May 2, 2026·3 min read

For a long time I had a reliable Sunday evening problem. Around 6pm, sometimes 7, a low-grade dread would settle in. Not about anything specific. Just the coming week — its weight, its shape, the things I might have forgotten. I tried the obvious fixes: planning sessions, clearing my inbox, reviewing my task list. None of it reliably worked.

What I Thought the Problem Was

I assumed the issue was that I had too much going on. The solution, I figured, was to have less. So I tried to say no more, protect more time, keep the week lighter. That helped around the margins but did not touch the Sunday dread. A lighter week still produced the same feeling.
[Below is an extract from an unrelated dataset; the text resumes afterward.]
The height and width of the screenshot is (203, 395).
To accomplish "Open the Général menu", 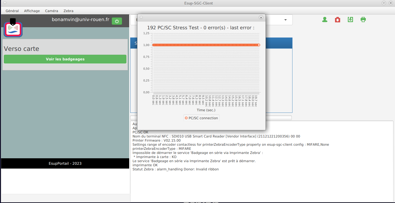I will (12, 11).
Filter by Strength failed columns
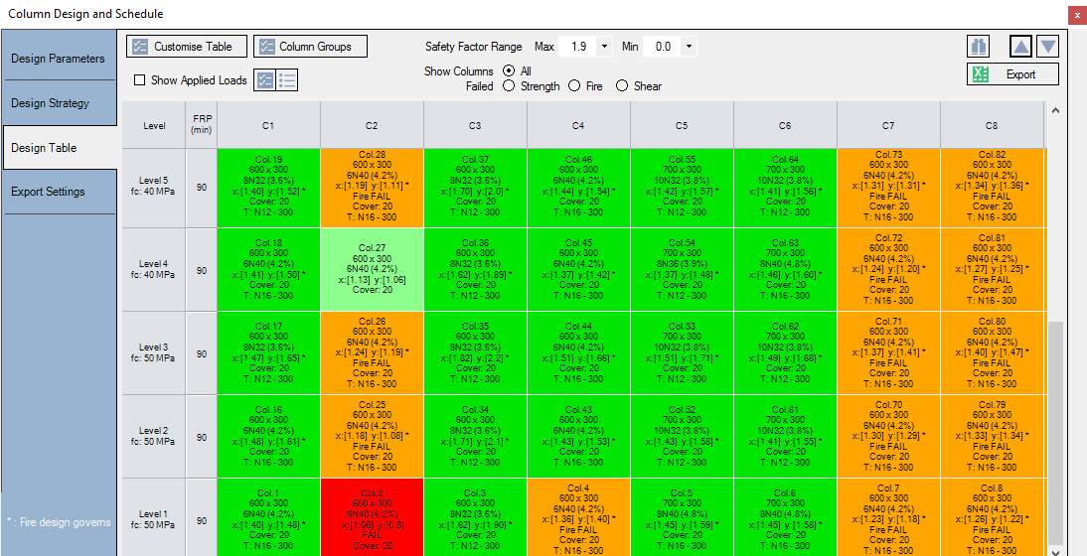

The anxiety was not about the volume of what was coming. It was about not knowing the shape of it. What does Monday look like? How dense is Wednesday? Is anything obviously wrong or in conflict? My calendar had answers to all of those questions. I just was not looking at it.

The One Change

Twenty minutes, every Sunday evening. Not planning — I want to be specific about this. I was not rearranging anything or adding tasks or making decisions. I was reading. I opened the week view and looked at it the way you might read a weather forecast: this is what is coming, this is roughly what it will be like, here is where it gets dense.
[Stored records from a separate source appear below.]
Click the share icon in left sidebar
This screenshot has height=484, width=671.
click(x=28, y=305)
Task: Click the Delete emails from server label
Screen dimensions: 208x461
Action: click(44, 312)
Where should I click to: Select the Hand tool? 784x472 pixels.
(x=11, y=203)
The act of looking converts uncertainty into a concrete picture. Even a genuinely difficult week is easier to face once you can see exactly what is in it.

What Changed

The dread went away. Not because the weeks got easier — some of them were harder than the weeks before I started doing this. But uncertainty has a specific texture that concrete information dissolves. Once I knew what Monday looked like, I could stop bracing for an unknown and start orienting to a specific reality.
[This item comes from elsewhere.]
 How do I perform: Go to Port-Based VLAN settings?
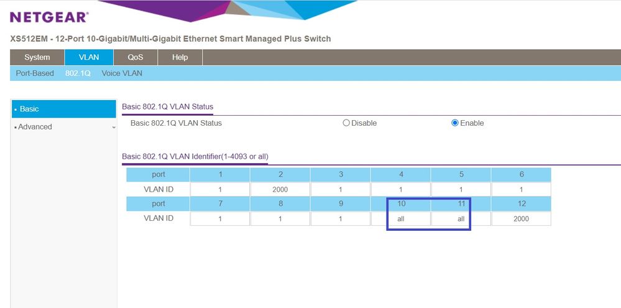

I also started noticing things I would have otherwise discovered Monday morning: a conflict I could fix Sunday, a meeting that needed prep I had not done, a day that was going to be intense in a way worth knowing in advance. None of it was catastrophic. All of it was better to know ahead of time.

The Principle

Anxiety is often uncertainty wearing work clothes. It presents as stress about what you have to do, but frequently it is stress about not having a clear picture of it. The fix is almost never to have less — it is to see what you have clearly enough that your brain can stop running worst-case scenarios and start dealing with the actual situation.